Don’t Leave Your Words All Alone

By , About.com Guide

A widow or orphan is a bit of text that is hanging off the rest of the block and looks out of place or unbalanced. In web designs, it is most often caused by a block of text that is slightly too long for the space it’s placed in.

For example:

The quick brown fox jumped over the lazy
dog.

I created this orphan artificially, but the point is clear—one word alone on a line looks bad. Plus, orphans can change the meaning of your text. What does this headline say to you:

How to Walk Across the Bay
Bridge

Many web designers do’t think about widows or orphans because they don’t use real text for testing. Instead, they use blocks of latin text or “lorem ipsum” to represent the text on the page. Designers also don’t always control the width of the page—especially designers that use flexible-width layouts.

When you don’t know exactly how wide your web pages are going to be, it’s very difficult to set the text so that you avoid widows and orphans. But there are two things you should be doing to make sure your pages don’t look unprofessional:

  1. Set a max-width and min-width on your designs. Then, even if your pages are flexible in width, they won’t get so wide or narrow that they are unreadable.
  2. Test your pages with the real text. Once you’ve got the real copy for your website, make sure you look at the design with that real copy so you know where the paragraphs break and you prevent widows and orphans as much as possible.

How to Fix Widows and Orphans

Beyond using the min- and max-width properties, there are a few things you can do.

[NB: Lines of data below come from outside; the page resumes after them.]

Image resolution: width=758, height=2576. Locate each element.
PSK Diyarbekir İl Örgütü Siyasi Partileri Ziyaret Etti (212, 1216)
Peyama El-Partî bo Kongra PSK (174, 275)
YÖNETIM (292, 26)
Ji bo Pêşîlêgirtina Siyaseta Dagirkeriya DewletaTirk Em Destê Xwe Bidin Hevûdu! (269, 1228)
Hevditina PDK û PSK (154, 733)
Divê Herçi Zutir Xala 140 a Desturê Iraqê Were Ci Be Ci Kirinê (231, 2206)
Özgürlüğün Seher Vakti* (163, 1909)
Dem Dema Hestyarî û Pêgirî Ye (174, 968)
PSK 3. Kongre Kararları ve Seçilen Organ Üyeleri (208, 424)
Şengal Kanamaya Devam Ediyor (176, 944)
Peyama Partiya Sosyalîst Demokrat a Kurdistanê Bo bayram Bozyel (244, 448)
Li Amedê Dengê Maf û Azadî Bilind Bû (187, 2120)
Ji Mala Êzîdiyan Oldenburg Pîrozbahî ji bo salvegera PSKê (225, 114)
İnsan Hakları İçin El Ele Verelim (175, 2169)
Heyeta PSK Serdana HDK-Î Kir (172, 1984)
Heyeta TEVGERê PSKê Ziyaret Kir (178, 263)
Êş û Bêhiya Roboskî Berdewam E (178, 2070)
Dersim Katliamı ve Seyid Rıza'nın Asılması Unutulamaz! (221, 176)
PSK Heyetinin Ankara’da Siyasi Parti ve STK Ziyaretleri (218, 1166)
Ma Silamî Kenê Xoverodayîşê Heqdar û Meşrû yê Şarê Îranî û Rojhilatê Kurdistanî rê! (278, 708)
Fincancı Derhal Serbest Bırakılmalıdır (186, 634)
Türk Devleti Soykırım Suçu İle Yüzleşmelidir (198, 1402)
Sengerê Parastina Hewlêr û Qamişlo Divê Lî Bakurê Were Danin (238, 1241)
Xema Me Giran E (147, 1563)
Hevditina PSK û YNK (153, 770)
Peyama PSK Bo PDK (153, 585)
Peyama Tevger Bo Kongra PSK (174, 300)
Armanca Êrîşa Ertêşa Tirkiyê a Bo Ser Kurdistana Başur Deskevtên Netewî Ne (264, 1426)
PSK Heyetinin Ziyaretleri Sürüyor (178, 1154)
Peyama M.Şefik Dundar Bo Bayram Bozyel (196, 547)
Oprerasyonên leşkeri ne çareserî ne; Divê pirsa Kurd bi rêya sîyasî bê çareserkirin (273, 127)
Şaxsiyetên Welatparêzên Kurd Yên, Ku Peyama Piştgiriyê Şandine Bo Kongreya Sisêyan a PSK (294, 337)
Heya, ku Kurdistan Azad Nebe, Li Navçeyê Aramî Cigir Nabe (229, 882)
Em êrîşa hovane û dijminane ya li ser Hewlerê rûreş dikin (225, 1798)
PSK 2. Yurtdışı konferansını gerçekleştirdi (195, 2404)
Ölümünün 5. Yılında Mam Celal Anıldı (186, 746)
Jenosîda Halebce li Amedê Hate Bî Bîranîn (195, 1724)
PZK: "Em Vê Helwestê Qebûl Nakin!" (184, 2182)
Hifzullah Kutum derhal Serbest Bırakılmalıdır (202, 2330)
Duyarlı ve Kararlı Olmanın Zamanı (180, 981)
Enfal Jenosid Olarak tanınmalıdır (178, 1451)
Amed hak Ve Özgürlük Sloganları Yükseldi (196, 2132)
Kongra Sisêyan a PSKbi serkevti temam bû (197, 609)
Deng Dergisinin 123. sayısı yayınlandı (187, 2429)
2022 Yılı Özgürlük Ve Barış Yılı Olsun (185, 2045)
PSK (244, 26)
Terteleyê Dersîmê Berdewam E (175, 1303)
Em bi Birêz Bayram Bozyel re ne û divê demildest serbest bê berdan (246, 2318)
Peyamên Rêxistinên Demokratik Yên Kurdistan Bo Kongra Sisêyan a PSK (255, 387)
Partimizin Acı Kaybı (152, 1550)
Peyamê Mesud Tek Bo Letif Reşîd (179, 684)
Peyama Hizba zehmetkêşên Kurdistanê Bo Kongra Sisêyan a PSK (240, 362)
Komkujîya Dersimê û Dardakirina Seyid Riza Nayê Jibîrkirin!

Add or remove text. If you are the author of the content, this is an easy way to fix most orphans. By adding or removing text, you can manage the size of the paragraphs. You can also look for a synonym of the orphan word that is longer. Often, the longer the hanging word is the better it looks, even if it is just one word on the line.

Play with the tracking. Using the CSS style properties letter-spacing and word-spacing you can add or remove space from the text so that the lines tighten up, removing the orphan.

Change the font size. If you make the font size just slightly smaller or larger, widows and orphans may disappear. However, you may find new ones.

Try CSS 3. CSS 3 will provide a new style property hyphenate. In browsers that support this property, the text will hyphenate automatically.

I don’t recommend manual hyphenation. Hyphenation is difficult on web pages. Browsers don’t do it automatically, so in order to get it to work you need to have a script that will hyphenate your words for you. If you add hyphens in manually, you run the risk of words with internal hyphens in the middle of a line. And while you can add a soft-hyphen (­) into all the words that you want to hyphenate, some browsers display this hyphen no matter where the word is, and others don’t display it at all.